A joint research team led by the City University of Hong Kong (CityU) has successfully achieved elastic straining of the diamond at an unprecedented level, a breakthrough that heralds a new diamond age in the utilization of the gemstone in microelectronics, photonics, and quantum information technologies.
The research results show that microfabricated single-crystalline diamond tensile sample can attain a maximum uniform elastic strain of up to 9.7%, which is close to the theoretical elastic deformation limit of a diamond.
These groundbreaking results were produced by a team co-led by Dr Lu Yang, Associate Professor in the Department of Mechanical Engineering (MNE) at CityU, in collaboration with experts from Massachusetts Institute of Technology (MIT), Harbin Institute of Technology (HIT), and others.
Their findings have been published in the prestigious journal Science under the title “Achieving large uniform tensile elasticity in microfabricated diamond”.
With its ultra-high thermal conductivity and exceptional carrier mobility, diamond is not only the hardest material in nature but also a promising electronic material that can tolerate high power and high-frequency applications.
“We microfabricated single-crystalline diamond into bridge-like structures from a solid piece of diamond crystal with a well-defined crystalline orientation, and achieved sample-wide large uniform strains under our tensile platform,” said Dr Lu.
“We also showed that in the process of uniaxial tensile straining, the change in the crystal structure of diamond will reduce its electronic bandgap, making its application in electronic devices possible.”
Experiment results found that diamond bridges of about 1 micrometer in length and 100-nanometer thickness can sustain a highly uniform elastic strain distribution of about 7.5% across the sample, as characterized by Dr Lu’s tailor-made nanomechanical tensile platform in a controllable manner.
By further optimizing the sample geometry according to the American Society for Testing and Materials (ASTM) standard, the team demonstrated that some bridge samples achieved a maximum tensile strain of up to 9.7%. “It surpasses the local maximum strain value in our 2018 research,” said Dr. Lu.
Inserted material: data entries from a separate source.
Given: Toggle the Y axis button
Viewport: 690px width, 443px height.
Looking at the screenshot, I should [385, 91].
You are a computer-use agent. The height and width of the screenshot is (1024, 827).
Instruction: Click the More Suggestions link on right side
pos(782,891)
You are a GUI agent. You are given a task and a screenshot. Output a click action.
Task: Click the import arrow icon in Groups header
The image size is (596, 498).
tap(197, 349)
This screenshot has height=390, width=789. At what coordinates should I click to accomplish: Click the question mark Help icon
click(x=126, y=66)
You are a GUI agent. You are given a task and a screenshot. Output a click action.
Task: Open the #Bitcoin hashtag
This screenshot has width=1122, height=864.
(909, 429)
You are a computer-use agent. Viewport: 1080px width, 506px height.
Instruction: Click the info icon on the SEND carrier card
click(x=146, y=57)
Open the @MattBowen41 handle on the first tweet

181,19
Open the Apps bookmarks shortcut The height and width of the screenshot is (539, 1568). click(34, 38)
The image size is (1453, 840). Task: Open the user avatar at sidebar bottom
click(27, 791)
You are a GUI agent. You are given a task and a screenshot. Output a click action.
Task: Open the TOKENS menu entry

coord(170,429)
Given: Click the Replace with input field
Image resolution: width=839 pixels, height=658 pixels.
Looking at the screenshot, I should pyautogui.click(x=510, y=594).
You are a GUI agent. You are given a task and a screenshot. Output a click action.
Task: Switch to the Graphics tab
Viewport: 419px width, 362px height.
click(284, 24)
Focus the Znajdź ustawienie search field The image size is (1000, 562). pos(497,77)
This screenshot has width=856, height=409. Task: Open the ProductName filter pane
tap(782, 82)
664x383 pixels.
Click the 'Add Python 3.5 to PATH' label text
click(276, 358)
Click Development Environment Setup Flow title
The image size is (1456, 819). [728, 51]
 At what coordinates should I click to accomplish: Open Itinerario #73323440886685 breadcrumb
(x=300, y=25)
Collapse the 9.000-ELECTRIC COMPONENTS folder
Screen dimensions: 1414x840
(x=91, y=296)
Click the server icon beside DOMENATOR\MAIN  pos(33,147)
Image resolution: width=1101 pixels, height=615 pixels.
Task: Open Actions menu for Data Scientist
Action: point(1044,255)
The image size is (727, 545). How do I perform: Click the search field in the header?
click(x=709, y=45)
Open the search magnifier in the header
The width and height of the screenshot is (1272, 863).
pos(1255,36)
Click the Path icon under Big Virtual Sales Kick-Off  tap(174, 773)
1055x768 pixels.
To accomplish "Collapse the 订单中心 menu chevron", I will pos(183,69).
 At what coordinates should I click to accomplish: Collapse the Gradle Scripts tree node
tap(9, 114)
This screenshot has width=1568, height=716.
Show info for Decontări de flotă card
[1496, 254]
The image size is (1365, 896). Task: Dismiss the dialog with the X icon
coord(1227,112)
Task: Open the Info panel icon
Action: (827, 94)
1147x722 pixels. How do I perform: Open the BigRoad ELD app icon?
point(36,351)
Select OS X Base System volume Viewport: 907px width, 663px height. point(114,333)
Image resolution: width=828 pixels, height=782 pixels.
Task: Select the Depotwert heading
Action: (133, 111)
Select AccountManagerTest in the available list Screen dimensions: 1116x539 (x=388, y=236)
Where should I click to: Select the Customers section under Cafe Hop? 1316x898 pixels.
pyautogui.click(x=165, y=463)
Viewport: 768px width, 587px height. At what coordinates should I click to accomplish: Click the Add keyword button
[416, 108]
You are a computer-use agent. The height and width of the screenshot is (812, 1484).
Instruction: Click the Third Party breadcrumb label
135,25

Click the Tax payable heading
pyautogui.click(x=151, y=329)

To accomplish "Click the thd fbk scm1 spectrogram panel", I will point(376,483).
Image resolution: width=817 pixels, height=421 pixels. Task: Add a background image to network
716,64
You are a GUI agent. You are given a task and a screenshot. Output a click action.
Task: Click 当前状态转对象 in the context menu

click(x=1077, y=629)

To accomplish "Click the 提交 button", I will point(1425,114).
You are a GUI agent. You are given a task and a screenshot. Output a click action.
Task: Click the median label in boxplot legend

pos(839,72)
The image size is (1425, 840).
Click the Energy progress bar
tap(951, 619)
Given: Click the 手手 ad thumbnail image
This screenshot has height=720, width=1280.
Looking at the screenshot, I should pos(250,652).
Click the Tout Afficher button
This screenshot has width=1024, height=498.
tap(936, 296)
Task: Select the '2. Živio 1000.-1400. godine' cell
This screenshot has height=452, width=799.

To assess the impact of such large elastic strains on the electronic property of diamond, the team performed theoretical calculations according to the applied tensile strains in experiments and found that the bandgap of the diamond generally decreases as the tensile strain increases, with the largest bandgap reduction rate down from about 5 eV (electron volt) to 3 eV at about 9% strain along a certain crystallographic orientation, which would greatly facilitate diamond’s electronics applications and boost a device’s performance.